Des scientifiques espagnols ont mis au point un traitement à base de nanoparticules qui pénètrent le tumeurs cérébrales plus mortel et en même temps plus commun - le glioblastome multiforme-, de telle sorte qu'ils parviennent à transporter des médicaments génétiques à l'intérieur des cellules cancéreuses. Cette thérapie est un grand espoir de combattre cet agressif cancer du cerveau, dont les patients affectés ont une survie moyenne après la chirurgie d'un peu plus de 14 mois et seulement 5% d'entre eux survivent cinq ans après le diagnostic.

L’expérience, financée par la Fondation BBVA, a été testée sur des souris et ses résultats ont été publiés dans la revue. Thérapeutique avancée. Leurs auteurs, des chercheurs du Centre de recherche en médecine moléculaire et en maladies chroniques (CiMUS) de l’Université de Santiago, en collaboration avec le Carlos III Health Institute et l’Université de Nottingham (Royaume-Uni), ont utilisé de nouveaux nanomatériaux, appelés polyphosphazène, qui permettent aux médicaments génétiques d’atteindre les cellules tumorales.

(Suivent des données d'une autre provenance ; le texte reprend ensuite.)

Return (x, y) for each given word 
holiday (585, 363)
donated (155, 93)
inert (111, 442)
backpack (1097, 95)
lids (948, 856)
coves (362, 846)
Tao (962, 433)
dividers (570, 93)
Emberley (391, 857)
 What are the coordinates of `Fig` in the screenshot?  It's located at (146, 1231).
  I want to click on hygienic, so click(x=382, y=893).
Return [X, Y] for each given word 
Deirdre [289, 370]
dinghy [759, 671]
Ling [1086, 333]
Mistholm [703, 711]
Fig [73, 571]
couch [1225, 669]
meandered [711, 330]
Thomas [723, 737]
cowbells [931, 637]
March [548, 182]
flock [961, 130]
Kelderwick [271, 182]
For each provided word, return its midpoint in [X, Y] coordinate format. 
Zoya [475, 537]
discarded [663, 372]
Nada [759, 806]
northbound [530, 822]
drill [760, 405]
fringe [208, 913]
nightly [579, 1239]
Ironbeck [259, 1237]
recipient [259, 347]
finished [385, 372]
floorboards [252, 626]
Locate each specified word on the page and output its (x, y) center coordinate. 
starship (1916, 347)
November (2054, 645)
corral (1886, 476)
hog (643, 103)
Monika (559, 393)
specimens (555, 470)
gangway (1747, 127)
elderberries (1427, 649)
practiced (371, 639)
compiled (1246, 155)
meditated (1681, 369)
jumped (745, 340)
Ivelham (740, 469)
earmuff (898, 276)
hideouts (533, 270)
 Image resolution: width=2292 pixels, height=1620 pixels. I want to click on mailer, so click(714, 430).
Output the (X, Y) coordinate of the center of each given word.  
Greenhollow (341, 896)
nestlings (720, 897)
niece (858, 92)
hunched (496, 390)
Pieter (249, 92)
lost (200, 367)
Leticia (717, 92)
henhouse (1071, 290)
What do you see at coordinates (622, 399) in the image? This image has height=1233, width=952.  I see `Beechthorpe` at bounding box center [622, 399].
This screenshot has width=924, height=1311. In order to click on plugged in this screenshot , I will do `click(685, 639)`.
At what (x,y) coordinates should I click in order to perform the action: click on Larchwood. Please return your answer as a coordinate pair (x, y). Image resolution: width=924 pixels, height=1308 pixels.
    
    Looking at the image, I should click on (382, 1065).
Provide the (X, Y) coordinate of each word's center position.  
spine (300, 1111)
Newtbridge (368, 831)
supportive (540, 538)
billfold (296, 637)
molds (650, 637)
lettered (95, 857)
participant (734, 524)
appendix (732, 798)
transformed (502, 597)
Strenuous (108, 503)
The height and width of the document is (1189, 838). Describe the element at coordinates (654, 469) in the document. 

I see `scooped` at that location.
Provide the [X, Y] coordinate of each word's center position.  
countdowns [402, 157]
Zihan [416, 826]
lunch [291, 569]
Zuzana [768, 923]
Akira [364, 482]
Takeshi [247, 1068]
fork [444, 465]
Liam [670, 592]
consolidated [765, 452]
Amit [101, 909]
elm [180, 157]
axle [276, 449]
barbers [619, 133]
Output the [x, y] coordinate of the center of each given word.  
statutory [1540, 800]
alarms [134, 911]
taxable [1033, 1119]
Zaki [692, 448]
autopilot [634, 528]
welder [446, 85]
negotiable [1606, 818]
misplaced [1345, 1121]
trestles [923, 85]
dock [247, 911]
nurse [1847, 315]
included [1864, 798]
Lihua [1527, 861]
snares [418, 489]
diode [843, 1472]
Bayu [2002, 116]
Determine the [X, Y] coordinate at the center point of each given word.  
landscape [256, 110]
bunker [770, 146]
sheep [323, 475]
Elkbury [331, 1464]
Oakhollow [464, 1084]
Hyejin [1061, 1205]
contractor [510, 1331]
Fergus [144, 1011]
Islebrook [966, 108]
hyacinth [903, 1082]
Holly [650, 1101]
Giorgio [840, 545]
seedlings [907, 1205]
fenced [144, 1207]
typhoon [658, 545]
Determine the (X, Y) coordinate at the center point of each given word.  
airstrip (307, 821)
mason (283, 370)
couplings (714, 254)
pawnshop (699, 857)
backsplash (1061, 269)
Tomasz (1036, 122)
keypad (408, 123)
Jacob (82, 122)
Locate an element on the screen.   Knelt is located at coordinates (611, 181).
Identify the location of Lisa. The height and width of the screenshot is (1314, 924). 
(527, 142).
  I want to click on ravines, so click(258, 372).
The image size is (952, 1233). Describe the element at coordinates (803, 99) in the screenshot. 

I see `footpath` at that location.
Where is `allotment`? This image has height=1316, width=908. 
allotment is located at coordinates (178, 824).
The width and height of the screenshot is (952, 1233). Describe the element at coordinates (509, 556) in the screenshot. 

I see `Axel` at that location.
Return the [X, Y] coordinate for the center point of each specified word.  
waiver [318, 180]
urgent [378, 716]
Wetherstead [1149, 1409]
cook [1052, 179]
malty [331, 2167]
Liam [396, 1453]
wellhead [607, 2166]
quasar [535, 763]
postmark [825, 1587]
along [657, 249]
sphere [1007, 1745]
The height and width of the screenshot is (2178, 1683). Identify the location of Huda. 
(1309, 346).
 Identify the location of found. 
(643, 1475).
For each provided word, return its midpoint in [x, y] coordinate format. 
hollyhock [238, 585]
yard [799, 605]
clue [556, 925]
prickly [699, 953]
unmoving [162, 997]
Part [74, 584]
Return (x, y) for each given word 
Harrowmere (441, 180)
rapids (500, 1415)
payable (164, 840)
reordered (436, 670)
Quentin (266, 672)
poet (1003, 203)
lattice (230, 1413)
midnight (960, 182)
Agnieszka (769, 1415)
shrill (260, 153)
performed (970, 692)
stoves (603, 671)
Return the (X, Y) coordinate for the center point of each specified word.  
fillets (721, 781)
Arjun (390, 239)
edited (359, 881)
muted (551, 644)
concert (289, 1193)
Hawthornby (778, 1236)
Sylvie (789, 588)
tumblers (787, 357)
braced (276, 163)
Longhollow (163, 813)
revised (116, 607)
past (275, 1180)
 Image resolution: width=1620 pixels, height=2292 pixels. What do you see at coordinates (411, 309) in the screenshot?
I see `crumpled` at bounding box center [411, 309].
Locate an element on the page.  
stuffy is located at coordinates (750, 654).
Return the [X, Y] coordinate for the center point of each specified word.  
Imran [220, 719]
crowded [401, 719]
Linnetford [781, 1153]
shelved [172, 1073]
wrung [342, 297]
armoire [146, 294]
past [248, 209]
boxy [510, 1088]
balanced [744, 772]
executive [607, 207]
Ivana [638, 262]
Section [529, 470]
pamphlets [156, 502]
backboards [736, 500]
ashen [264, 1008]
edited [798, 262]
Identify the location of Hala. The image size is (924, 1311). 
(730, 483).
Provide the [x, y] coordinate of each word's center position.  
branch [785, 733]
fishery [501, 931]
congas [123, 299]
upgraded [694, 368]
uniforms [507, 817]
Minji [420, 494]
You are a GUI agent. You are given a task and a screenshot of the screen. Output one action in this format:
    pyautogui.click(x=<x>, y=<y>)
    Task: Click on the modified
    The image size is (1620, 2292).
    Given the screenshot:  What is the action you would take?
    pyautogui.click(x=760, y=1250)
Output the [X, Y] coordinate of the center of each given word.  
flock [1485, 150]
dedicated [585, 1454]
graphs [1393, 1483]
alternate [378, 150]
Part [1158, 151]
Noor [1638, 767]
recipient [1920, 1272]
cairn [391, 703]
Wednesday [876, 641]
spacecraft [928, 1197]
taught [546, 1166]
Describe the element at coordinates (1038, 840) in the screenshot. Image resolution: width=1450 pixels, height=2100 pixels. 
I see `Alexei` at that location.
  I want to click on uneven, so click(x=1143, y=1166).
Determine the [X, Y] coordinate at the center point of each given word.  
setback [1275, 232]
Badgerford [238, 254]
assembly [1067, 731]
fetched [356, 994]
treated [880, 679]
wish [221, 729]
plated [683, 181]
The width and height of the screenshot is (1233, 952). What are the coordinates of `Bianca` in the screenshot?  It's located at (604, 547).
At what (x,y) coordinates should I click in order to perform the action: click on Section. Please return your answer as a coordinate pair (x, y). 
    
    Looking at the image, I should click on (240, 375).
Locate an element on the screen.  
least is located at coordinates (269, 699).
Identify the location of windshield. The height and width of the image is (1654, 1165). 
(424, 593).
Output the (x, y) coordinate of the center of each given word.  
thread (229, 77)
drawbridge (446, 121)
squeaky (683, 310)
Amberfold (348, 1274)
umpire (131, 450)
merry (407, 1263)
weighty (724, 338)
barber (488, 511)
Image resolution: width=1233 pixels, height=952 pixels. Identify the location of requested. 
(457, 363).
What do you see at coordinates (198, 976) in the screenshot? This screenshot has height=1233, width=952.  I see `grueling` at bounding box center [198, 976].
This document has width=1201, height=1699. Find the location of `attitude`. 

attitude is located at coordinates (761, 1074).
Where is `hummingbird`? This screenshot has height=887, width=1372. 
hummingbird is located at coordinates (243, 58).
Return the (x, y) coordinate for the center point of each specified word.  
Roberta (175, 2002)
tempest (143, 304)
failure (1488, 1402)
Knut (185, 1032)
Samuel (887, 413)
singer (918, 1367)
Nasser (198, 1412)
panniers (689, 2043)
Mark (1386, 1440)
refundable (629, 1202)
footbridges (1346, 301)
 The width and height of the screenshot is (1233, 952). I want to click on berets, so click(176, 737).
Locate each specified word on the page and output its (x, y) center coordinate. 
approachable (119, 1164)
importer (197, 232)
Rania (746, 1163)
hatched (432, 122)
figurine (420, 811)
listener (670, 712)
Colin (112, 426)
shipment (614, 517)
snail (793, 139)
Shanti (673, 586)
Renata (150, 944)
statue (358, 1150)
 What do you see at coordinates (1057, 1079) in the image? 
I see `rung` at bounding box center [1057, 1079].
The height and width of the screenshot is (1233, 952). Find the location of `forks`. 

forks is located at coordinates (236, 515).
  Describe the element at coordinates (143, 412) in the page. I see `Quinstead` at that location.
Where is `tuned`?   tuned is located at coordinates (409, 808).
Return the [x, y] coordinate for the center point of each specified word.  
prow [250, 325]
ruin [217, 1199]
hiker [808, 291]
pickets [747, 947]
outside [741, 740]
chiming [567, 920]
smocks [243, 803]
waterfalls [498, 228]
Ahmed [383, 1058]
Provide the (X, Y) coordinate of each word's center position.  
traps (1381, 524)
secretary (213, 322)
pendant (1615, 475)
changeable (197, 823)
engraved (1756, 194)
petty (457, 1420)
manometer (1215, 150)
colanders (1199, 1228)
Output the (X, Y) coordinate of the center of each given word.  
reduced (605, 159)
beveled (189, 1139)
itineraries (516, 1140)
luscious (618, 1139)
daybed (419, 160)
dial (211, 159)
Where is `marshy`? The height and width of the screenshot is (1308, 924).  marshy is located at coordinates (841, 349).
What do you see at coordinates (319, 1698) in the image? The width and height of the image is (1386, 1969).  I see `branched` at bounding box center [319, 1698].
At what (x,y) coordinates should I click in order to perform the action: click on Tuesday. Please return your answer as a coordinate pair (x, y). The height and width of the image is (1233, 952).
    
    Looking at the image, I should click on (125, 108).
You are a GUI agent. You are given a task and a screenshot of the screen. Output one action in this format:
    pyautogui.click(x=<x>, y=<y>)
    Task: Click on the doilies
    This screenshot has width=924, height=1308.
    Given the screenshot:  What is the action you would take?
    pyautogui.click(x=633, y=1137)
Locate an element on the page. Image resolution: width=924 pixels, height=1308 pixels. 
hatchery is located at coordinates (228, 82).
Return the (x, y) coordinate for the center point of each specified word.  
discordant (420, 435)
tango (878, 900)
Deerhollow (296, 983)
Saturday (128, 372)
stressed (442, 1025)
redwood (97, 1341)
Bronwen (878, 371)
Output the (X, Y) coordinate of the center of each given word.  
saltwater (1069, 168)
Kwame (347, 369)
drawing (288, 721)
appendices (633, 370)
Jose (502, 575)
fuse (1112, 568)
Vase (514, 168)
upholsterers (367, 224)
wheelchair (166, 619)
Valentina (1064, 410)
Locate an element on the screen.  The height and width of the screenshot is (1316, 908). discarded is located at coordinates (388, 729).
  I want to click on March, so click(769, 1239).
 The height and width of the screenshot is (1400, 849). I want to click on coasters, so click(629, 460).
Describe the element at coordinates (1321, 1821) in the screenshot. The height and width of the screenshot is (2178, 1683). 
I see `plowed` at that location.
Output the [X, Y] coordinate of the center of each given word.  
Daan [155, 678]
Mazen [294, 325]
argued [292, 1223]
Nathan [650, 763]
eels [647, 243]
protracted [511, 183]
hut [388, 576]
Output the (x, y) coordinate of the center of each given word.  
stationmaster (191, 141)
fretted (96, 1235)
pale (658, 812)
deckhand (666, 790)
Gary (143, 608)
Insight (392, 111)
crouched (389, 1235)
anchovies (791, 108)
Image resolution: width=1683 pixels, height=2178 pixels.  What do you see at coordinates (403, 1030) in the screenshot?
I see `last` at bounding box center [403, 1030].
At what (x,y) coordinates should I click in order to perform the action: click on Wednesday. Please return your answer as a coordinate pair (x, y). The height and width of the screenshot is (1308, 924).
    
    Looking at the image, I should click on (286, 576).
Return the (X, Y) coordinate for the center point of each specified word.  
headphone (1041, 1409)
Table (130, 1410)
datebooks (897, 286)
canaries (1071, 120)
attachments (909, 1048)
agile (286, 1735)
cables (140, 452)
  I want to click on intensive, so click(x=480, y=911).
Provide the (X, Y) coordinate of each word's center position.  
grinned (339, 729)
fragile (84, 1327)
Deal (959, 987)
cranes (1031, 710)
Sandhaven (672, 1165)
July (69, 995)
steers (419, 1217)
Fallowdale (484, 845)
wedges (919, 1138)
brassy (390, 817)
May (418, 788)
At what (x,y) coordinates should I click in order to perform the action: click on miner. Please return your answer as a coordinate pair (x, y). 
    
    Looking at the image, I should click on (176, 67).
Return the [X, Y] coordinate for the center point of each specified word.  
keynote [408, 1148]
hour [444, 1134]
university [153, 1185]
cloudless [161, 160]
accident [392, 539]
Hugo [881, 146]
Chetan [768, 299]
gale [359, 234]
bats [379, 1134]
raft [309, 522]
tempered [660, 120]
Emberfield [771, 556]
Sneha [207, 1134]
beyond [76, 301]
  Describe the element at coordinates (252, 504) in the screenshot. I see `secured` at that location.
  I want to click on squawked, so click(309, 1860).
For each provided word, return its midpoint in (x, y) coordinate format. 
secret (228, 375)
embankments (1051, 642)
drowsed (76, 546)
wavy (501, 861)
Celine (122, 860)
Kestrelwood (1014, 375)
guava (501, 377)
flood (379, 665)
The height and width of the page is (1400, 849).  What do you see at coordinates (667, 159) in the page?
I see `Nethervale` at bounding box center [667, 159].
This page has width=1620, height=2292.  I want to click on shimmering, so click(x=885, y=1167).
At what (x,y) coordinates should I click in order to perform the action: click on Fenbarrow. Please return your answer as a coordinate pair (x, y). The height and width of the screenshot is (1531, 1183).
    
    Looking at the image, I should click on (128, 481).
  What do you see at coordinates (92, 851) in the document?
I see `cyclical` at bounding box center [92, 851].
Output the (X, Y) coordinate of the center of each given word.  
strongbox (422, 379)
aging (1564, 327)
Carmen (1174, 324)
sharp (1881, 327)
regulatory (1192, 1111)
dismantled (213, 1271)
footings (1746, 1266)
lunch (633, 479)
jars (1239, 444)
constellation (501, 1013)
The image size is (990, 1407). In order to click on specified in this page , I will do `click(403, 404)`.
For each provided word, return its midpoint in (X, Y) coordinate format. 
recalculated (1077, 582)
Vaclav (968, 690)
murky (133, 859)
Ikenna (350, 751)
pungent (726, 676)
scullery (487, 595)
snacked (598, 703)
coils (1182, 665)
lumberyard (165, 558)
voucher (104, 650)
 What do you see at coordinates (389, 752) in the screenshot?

Les nouveaux nanomatériaux, appelés polyphosphazènes, permettent aux médicaments génétiques d'atteindre l'intérieur des cellules tumorales du cerveau.

Selon les chercheurs, l'utilisation de médicaments génétiques capable de faire taire les gènes qui causent les tumeurs a des possibilités prometteuses pour développer des thérapies plus personnalisées et efficaces pour le traitement du cancer. La plus grande difficulté pour leur utilisation aujourd'hui est qu'ils ont encore de gros problèmes de stabilité et de transport dans le corps. En fait, lorsqu'une cellule est exposée à une séquence de ces médicaments, moins d'une sur 100 de ces séquences est introduite dans la cellule et remplit sa fonction, car avant de l'obtenir, les médicaments sont dégradés par les vésicules digestives.

Ce nouveau traitement avec des nanoparticules, chargé avec une séquence de médicament génétique supprimant les cellules initiales du glioblastome multiforme, peut être la solution à ce problème grâce à l'action des polyphosphazènes. L'expérience a été menée chez des souris implantées avec des tumeurs humaines et, en association avec une chimiothérapie - le témozolamide -, une réduction nodulaire plus importante qu'un traitement avec le médicament uniquement utilisé en chimiothérapie.

Un complément à la chirurgie pour enlever la tumeur

Selon les chercheurs, l'idée est que les premiers essais cliniques chez l'homme avec ce traitement peuvent être démarrés dans un délai de quatre ou cinq ans. Il est conçu comme un complément à ce qui se fait actuellement, à savoir l’élimination de la tumeur par la chirurgie et un traitement par chimiothérapie afin que les cellules tumorales ne se reproduisent pas.

Les scientifiques pensent qu'une intervention chirurgicale pourrait être utilisée pour implanter ces nanoparticules dans le cerveau, exactement comme cela a été fait chez la souris avec de bons résultats. En revanche, les injections par voie intraveineuse n’ont pas autant de chances de réussir.

De la médecine réactive vers la médecine préventive | Abdennour Abbas | TEDxParis 2013 (Août 2019).